When I say that the owner is always right, I am referring to the law of implied rights of the franchisee or the franchisor. In essence, it is that the franchisee has the right to sue you for any injuries that occur while you are a customer in their restaurant. In fact, many times it is not until you are seated and eating that you may feel the waitress asks you to leave for your own safety. It is then that you should stand up, place your tray on the table in front of you, and ask them what they are doing there. If they respond by asking you to move your trays, or if they attempt to drag you toward the front of the restaurant, that is when you know that the employee has taken your plate for their own safety. In many cases this is when the lawsuit starts.
As you can see from the above example, this puts many of the restaurant staff on the wrong side of the line. Although you may feel sympathetic towards the waitress that keeps extra money in her pocket and extra food in her freezer, you should realize that she is a person just like you and most likely has family that lives in the same apartment or have come to work for the same employer for years. They will not be happy about being asked to leave until you can prove that the employees of the Applebee’s that you dined at knew that you were there and did nothing to provoke your rage. If you don’t want to go to all this trouble to prove your innocence, and you don’t want to pay their legal fees, you should consider hiring an attorney to represent you in court. You may think that it is going to cost you more, but in the long run, this could save you a lot of money if you win your lawsuit.

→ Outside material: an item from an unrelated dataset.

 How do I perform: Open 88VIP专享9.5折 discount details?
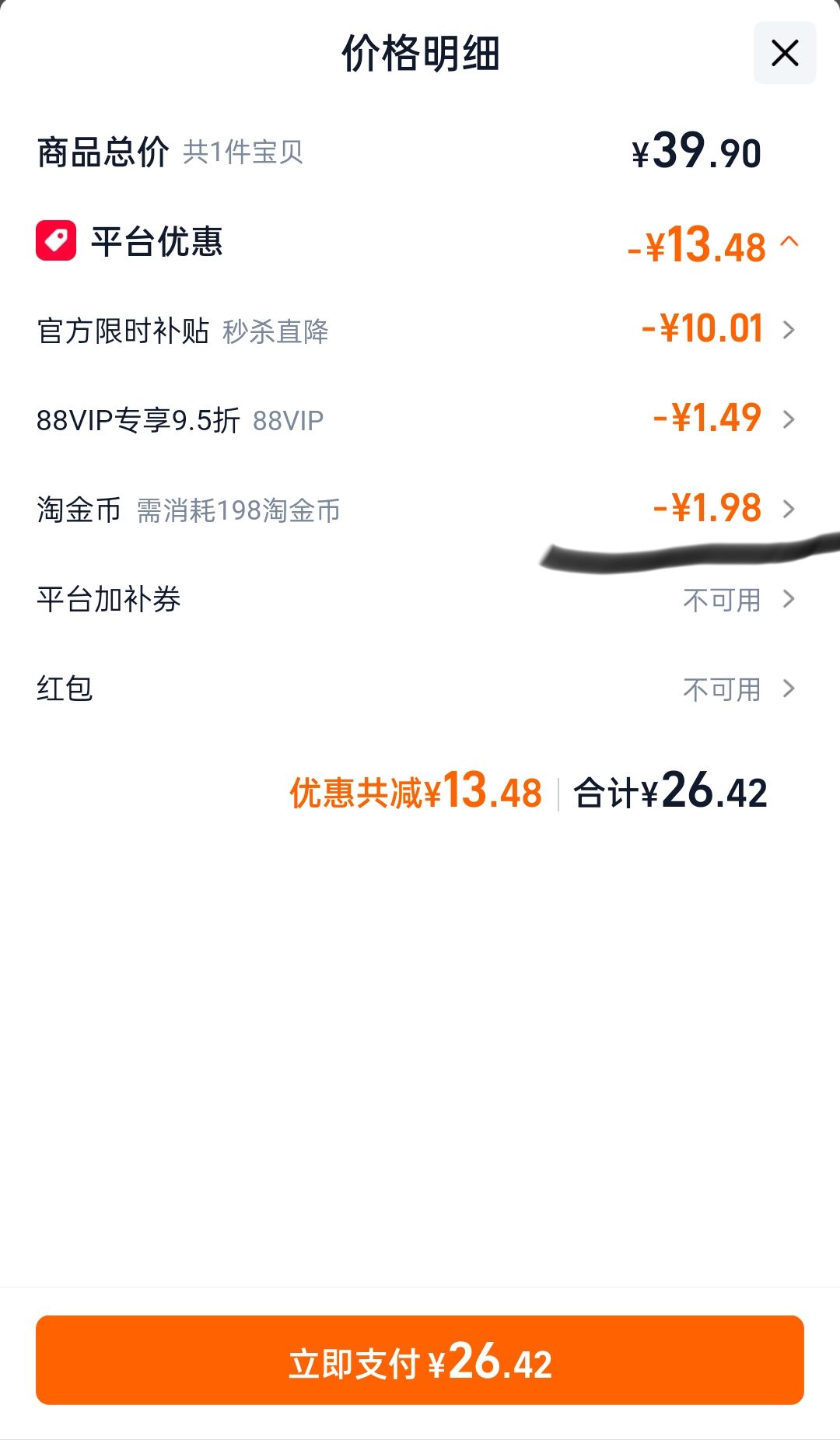point(420,420)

This is only one lawsuit that they have lost, and they could be facing many more in the next few months and years. In the mean time, if you aren’t an attorney, you may want to look into what is known as an unfair employment practice charge. This is filed by any employee that feels they have been discriminated against based on race, gender, religion, national origin, or some other category protected by the Fair Labor Standards Act. The bottom line is that if you have evidence that an Applebee’s waitress kept food in the kitchen for their own personal use, and that you were the one that asked for it, this could be grounds for an OSHA lawsuit.
The Applebee’s lawsuit is only one example of many that are bound to come throughout the coming year. People will no doubt file numerous others as well claiming they were victims of discrimination at restaurants such as Motrin, Chainsaw BBQ, Chili Adobo, and Hot Dog Stand. As with any case, there are many factors that can be considered when determining if the incident was valid. Some of them include whether or not the employees had been instructed not to serve the customer alcoholic beverages. If it can be shown that they were in breach of this instruction, then it would be considered discrimination.